Differences occur with South American mothers who migrated to Italy. In the context of migration, immigrant mothers are powerless to understand the meaning of postpartum rituals.14 As found by Turner, neonatal community interventions must be adapted to existing population practices and knowledge.15 Village leaders no longer impose traditional views. In the populations studied, traditional practices in period partum are no longer common. Ideally, these interventions should establish behaviors that support recognized cultural life such as breastfeeding and promoting post-partum rest and recovery while modifying potentially harmful aspects of other cultural practices in the perinatal period.7 Multidimensional assessments of acculturation can prove to be useful in better adjusting breastfeeding interventions for the future.16 Actions are carried out according to the severity of the patient, who may need counseling, social support and may sometimes need to be hospitalized in severe cases. There are a number of traditional methods around the world which are sometimes useful and sometimes dangerous for mother and baby.17

The results showed that the ability of mothers to resolve postpartum health problems was strongly influenced by the support system of their husbands, parents or the community. Mothers become more adaptable to body changes. Psychologically, the mother does not feel alone when experiencing health problems. As the results of a study in British Columbia, for 396 first-, fourth- and eighth-week postpartum mothers, results showed that partner support was positively correlated with social support.18 This is consistent with the results of another study that found that it is very important for mothers to get support from their husbands, mothers-in-law, village midwives, village cadres and leaders as well as the presence of a culture that plays a role.19

Cultural practices carried out by mothers during postpartum require the help of health workers to bridge the needs of mothers and the support of husbands, families, and communities in order to achieve maternal and infant health. As the results of this study show, the expectation of mothers to care for themselves need the involvement of husbands, families, and health workers. The support that mothers need takes the form of understanding and assistance from their husbands, parents and health workers in providing fulfillment of their care needs.20 This is consistent with the results of quantitative and qualitative research on the involvement of professionals in helping maternal health problems during childbirth at home.21 Health workers need to provide intervention to postpartum mothers through health education packages because these are proven to increase knowledge, improve behavior and self-efficacy in parenting.22 Socio-cultural barriers to maternal health and the inability of mothers to seek care without being accompanied by male relatives can lead to serious health problems.4 Conversely, the advice of health care workers and access to available health services brings better conditions after giving birth.23 In accordance with research Cwikel, family-centered care requires recognition of the role of relatives and other members of the mother's social network as a guide in the health care process. Mothers tend to seek help through family and religion, rather than through medical services.24


Postpartum mothers overcome their health problems by asking for help from their husbands and parents. This makes it easier for the mother to get self-care and care for her baby while at home.

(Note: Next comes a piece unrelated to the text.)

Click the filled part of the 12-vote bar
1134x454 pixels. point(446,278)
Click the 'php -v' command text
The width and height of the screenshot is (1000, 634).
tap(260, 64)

Husbands and parents provide care for mothers by imitating family habits or culture. Cultural practices include the use of herbs or spices, baths and massages, and advice given by massage shamans. Treatment received by mothers can reduce maternal complaints, so that adaptation to physical and psychological changes is more easily experienced by mothers. Husband, parent and health worker cooperation occurs during the care of postpartum mothers. Therefore, health workers are required to provide care for postpartum mothers within the cultural context of of home life.

Conflict of interests

The authors declare no conflict of interest.


This work is supported by Hibah PITTA 2018 funded by DRPM Universitas Indonesia No. 1855/UN2.R3.1/HKP.05.00/2018.